» **WHAT THIS TASK INVOLVES**: Take the records below and extract, word for word, the lines from the one containing "Click the back chevron beside Checkout" through the final line, inclusive. Omit pictures.

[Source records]
-=-=-

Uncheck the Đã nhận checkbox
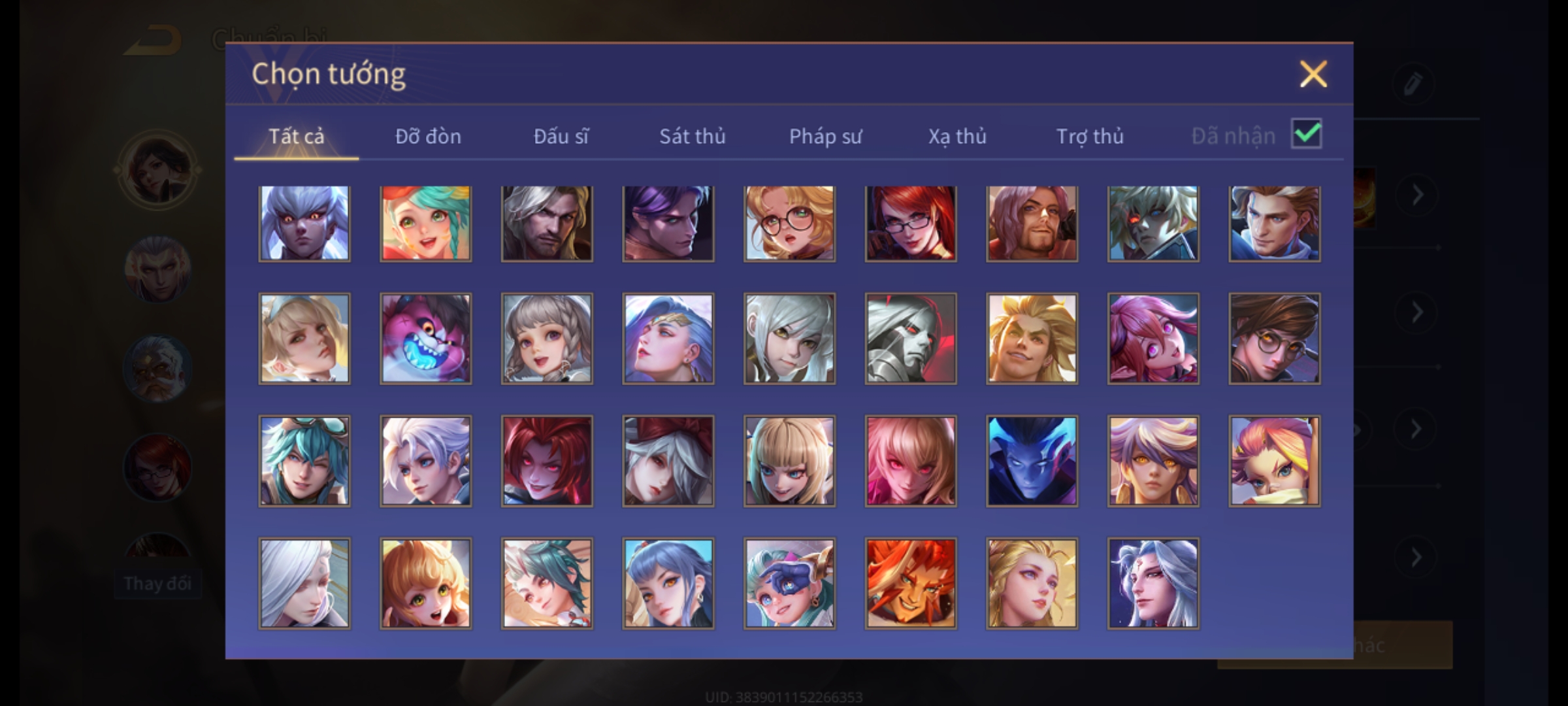Viewport: 1568px width, 706px height. 1307,134

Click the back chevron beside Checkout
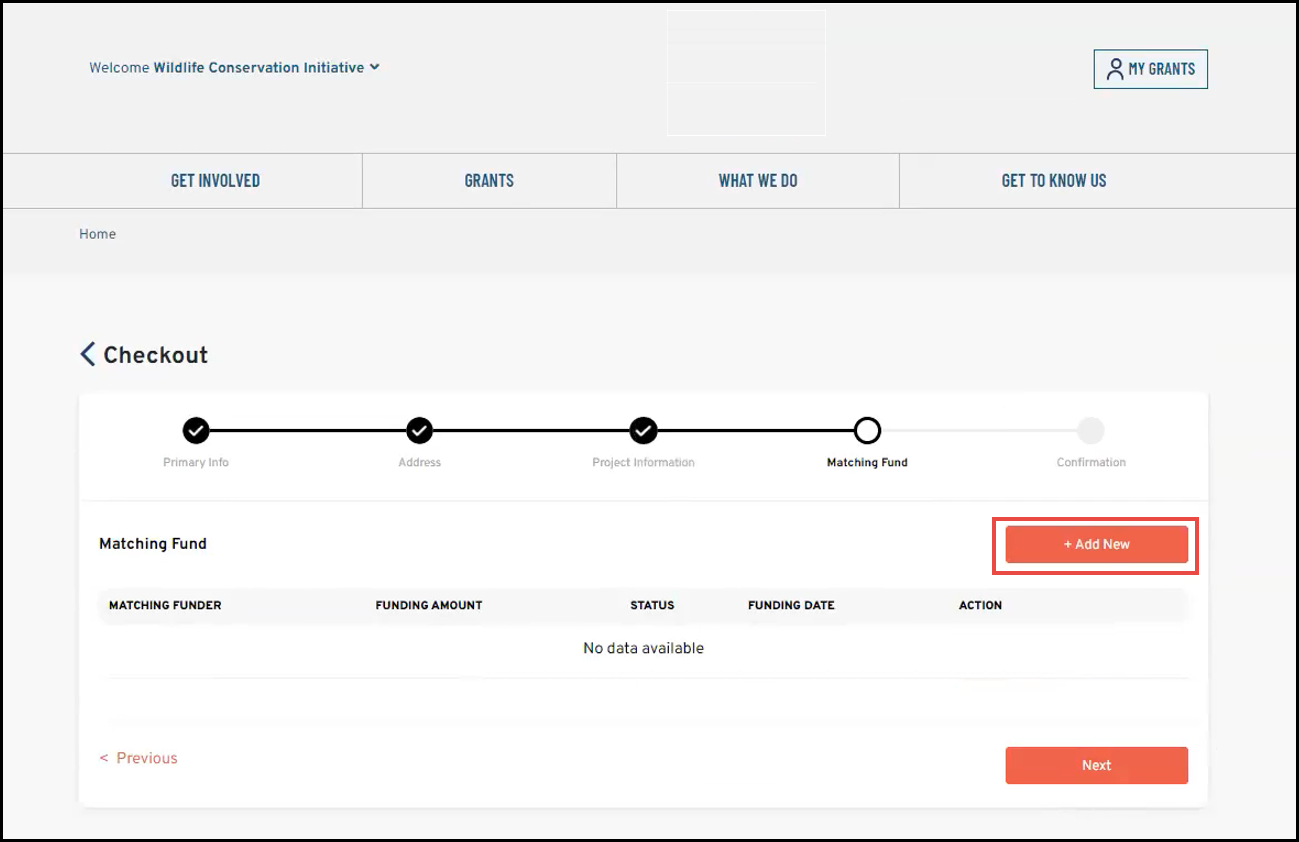click(88, 354)
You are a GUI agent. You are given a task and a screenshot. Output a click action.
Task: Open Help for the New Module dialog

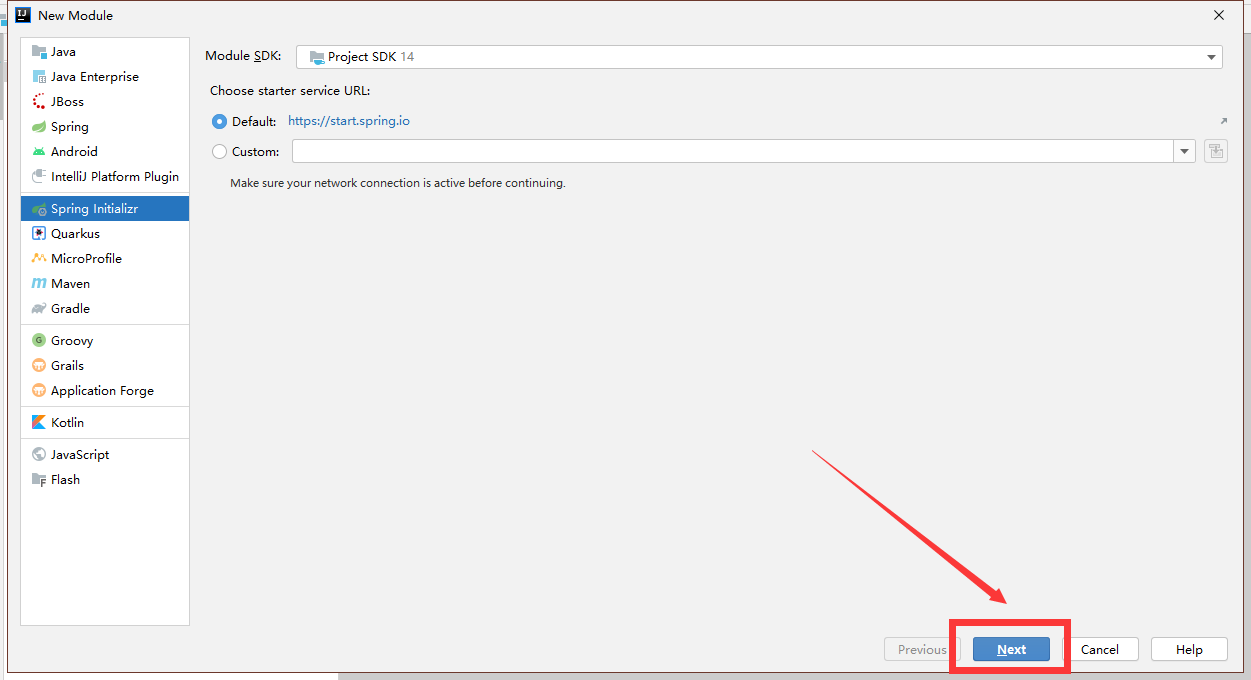coord(1189,650)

-=-=-

» **SOLUTION BELOW**:
Click the back chevron beside Checkout
click(88, 354)
You are a GUI agent. You are given a task and a screenshot. Output a click action.
Task: Open Help for the New Module dialog

coord(1189,650)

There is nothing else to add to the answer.